** Your assignment **
Give the whole listing again, exactly as written.

----

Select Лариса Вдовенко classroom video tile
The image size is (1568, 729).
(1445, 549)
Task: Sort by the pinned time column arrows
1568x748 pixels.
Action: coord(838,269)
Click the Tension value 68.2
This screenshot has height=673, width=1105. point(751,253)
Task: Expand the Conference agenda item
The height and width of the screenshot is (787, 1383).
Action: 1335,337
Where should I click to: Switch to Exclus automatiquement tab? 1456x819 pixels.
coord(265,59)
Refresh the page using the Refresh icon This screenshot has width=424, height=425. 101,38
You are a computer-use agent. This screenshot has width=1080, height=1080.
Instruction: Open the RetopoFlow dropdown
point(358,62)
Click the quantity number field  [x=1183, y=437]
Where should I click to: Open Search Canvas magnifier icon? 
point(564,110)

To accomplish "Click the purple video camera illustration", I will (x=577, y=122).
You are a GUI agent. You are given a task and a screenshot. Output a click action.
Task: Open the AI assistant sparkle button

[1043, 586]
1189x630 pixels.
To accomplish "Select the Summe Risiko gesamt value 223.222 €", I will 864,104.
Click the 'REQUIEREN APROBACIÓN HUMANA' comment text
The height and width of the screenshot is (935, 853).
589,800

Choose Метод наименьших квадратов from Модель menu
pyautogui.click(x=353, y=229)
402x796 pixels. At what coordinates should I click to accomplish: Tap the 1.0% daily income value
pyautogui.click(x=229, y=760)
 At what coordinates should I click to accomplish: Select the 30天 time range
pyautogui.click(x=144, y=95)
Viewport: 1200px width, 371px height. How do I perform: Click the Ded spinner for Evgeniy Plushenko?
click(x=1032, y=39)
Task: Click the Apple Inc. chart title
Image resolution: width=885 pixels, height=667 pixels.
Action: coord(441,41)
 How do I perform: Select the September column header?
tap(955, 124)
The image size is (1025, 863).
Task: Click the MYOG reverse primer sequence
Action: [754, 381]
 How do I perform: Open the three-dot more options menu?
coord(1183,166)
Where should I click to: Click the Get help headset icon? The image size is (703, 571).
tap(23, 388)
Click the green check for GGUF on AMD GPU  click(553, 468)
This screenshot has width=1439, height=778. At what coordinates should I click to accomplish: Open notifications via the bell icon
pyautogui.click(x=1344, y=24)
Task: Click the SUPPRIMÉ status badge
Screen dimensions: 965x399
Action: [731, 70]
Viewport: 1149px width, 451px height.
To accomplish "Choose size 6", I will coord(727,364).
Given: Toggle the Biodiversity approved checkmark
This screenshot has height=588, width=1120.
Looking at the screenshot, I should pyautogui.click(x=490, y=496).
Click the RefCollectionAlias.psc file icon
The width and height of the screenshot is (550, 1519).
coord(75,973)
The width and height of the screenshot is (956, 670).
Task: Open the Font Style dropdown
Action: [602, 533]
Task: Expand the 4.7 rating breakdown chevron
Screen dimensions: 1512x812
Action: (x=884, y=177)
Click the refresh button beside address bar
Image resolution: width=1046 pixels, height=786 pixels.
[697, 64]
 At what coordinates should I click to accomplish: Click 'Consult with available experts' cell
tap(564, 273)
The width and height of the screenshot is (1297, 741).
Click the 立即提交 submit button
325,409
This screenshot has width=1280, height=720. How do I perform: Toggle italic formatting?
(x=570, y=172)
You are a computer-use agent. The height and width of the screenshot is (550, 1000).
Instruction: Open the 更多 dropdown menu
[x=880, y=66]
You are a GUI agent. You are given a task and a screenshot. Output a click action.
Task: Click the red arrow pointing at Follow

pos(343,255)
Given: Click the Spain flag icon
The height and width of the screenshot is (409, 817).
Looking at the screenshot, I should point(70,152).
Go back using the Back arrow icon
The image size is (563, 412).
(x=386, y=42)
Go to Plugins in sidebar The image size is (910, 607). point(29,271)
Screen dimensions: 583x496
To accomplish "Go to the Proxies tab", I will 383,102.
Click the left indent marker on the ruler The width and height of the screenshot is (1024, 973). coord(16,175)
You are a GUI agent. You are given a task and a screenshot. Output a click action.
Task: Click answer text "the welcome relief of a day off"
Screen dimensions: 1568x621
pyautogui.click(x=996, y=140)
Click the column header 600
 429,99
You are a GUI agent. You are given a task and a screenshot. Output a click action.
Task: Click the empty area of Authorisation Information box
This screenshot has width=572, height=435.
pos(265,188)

----

** Answer to this problem **
Select Лариса Вдовенко classroom video tile
The image size is (1568, 729).
(1445, 549)
Task: Sort by the pinned time column arrows
1568x748 pixels.
Action: coord(838,269)
Click the Tension value 68.2
This screenshot has height=673, width=1105. point(751,253)
Task: Expand the Conference agenda item
The height and width of the screenshot is (787, 1383).
Action: 1335,337
Where should I click to: Switch to Exclus automatiquement tab? 1456x819 pixels.
coord(265,59)
Refresh the page using the Refresh icon This screenshot has width=424, height=425. 101,38
You are a computer-use agent. This screenshot has width=1080, height=1080.
Instruction: Open the RetopoFlow dropdown
point(358,62)
Click the quantity number field  [x=1183, y=437]
Where should I click to: Open Search Canvas magnifier icon? 
point(564,110)

To accomplish "Click the purple video camera illustration", I will (x=577, y=122).
You are a GUI agent. You are given a task and a screenshot. Output a click action.
Task: Open the AI assistant sparkle button

[1043, 586]
1189x630 pixels.
To accomplish "Select the Summe Risiko gesamt value 223.222 €", I will 864,104.
Click the 'REQUIEREN APROBACIÓN HUMANA' comment text
The height and width of the screenshot is (935, 853).
589,800

Choose Метод наименьших квадратов from Модель menu
pyautogui.click(x=353, y=229)
402x796 pixels. At what coordinates should I click to accomplish: Tap the 1.0% daily income value
pyautogui.click(x=229, y=760)
 At what coordinates should I click to accomplish: Select the 30天 time range
pyautogui.click(x=144, y=95)
Viewport: 1200px width, 371px height. How do I perform: Click the Ded spinner for Evgeniy Plushenko?
click(x=1032, y=39)
Task: Click the Apple Inc. chart title
Image resolution: width=885 pixels, height=667 pixels.
Action: coord(441,41)
 How do I perform: Select the September column header?
tap(955, 124)
The image size is (1025, 863).
Task: Click the MYOG reverse primer sequence
Action: [754, 381]
 How do I perform: Open the three-dot more options menu?
coord(1183,166)
Where should I click to: Click the Get help headset icon? The image size is (703, 571).
tap(23, 388)
Click the green check for GGUF on AMD GPU  click(553, 468)
This screenshot has width=1439, height=778. At what coordinates should I click to accomplish: Open notifications via the bell icon
pyautogui.click(x=1344, y=24)
Task: Click the SUPPRIMÉ status badge
Screen dimensions: 965x399
Action: [731, 70]
Viewport: 1149px width, 451px height.
To accomplish "Choose size 6", I will coord(727,364).
Given: Toggle the Biodiversity approved checkmark
This screenshot has height=588, width=1120.
Looking at the screenshot, I should pyautogui.click(x=490, y=496).
Click the RefCollectionAlias.psc file icon
The width and height of the screenshot is (550, 1519).
coord(75,973)
The width and height of the screenshot is (956, 670).
Task: Open the Font Style dropdown
Action: [602, 533]
Task: Expand the 4.7 rating breakdown chevron
Screen dimensions: 1512x812
Action: (x=884, y=177)
Click the refresh button beside address bar
Image resolution: width=1046 pixels, height=786 pixels.
[697, 64]
 At what coordinates should I click to accomplish: Click 'Consult with available experts' cell
tap(564, 273)
The width and height of the screenshot is (1297, 741).
Click the 立即提交 submit button
325,409
This screenshot has width=1280, height=720. How do I perform: Toggle italic formatting?
(x=570, y=172)
You are a computer-use agent. The height and width of the screenshot is (550, 1000).
Instruction: Open the 更多 dropdown menu
[x=880, y=66]
You are a GUI agent. You are given a task and a screenshot. Output a click action.
Task: Click the red arrow pointing at Follow

pos(343,255)
Given: Click the Spain flag icon
The height and width of the screenshot is (409, 817).
Looking at the screenshot, I should point(70,152).
Go back using the Back arrow icon
The image size is (563, 412).
(x=386, y=42)
Go to Plugins in sidebar The image size is (910, 607). point(29,271)
Screen dimensions: 583x496
To accomplish "Go to the Proxies tab", I will 383,102.
Click the left indent marker on the ruler The width and height of the screenshot is (1024, 973). coord(16,175)
You are a GUI agent. You are given a task and a screenshot. Output a click action.
Task: Click answer text "the welcome relief of a day off"
Screen dimensions: 1568x621
pyautogui.click(x=996, y=140)
Click the column header 600
 429,99
You are a GUI agent. You are given a task and a screenshot. Output a click action.
Task: Click the empty area of Authorisation Information box
This screenshot has width=572, height=435.
pos(265,188)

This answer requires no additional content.